(DATA SHOWN)
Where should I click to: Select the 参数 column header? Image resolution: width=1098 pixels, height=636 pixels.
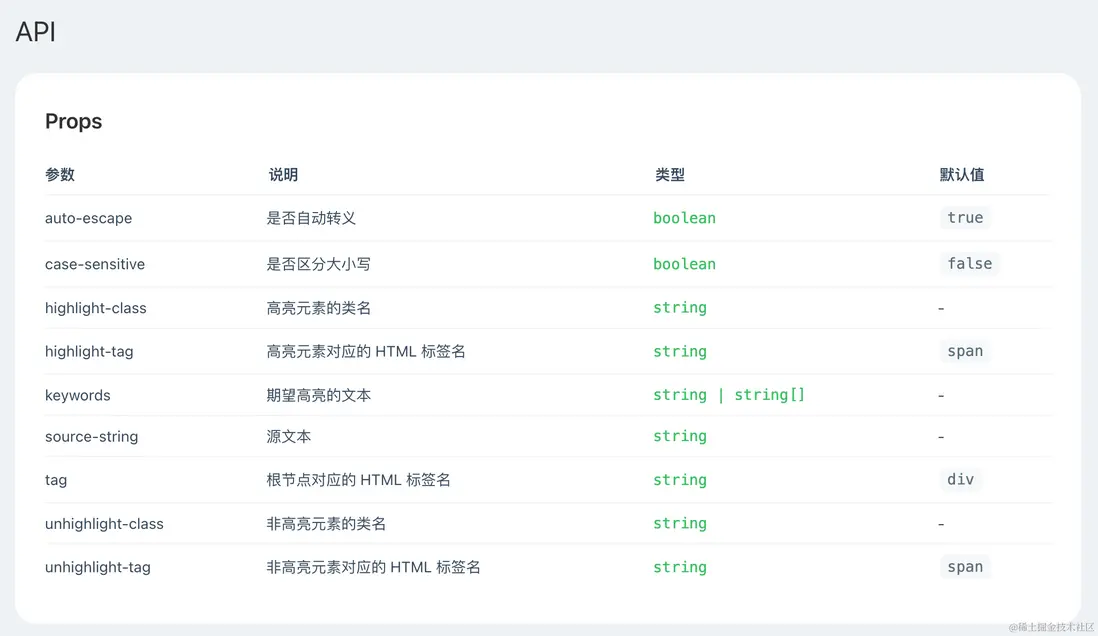pos(60,174)
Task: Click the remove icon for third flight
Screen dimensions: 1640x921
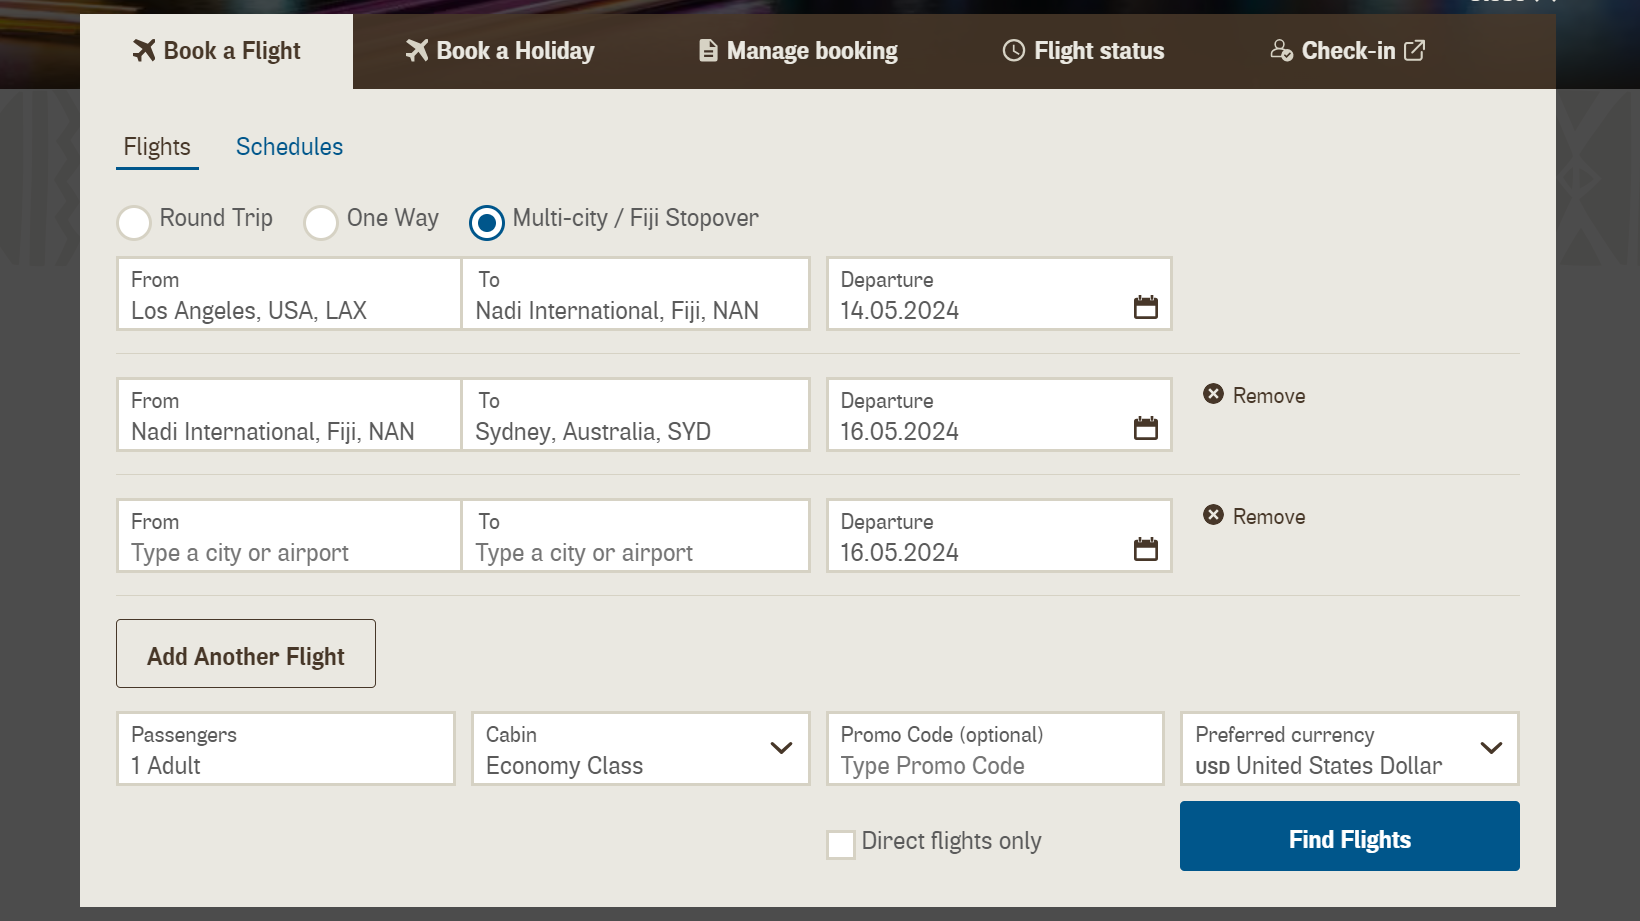Action: pos(1213,515)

(WHAT THE TASK ASKS) For the records above, give every line again exactly and skip the pictures.

(COMPLETED EXERCISE)
Where should I click to: Select the 参数 column header? Image resolution: width=1098 pixels, height=636 pixels.
pos(60,174)
Task: Click the remove icon for third flight
Screen dimensions: 1640x921
Action: pos(1213,515)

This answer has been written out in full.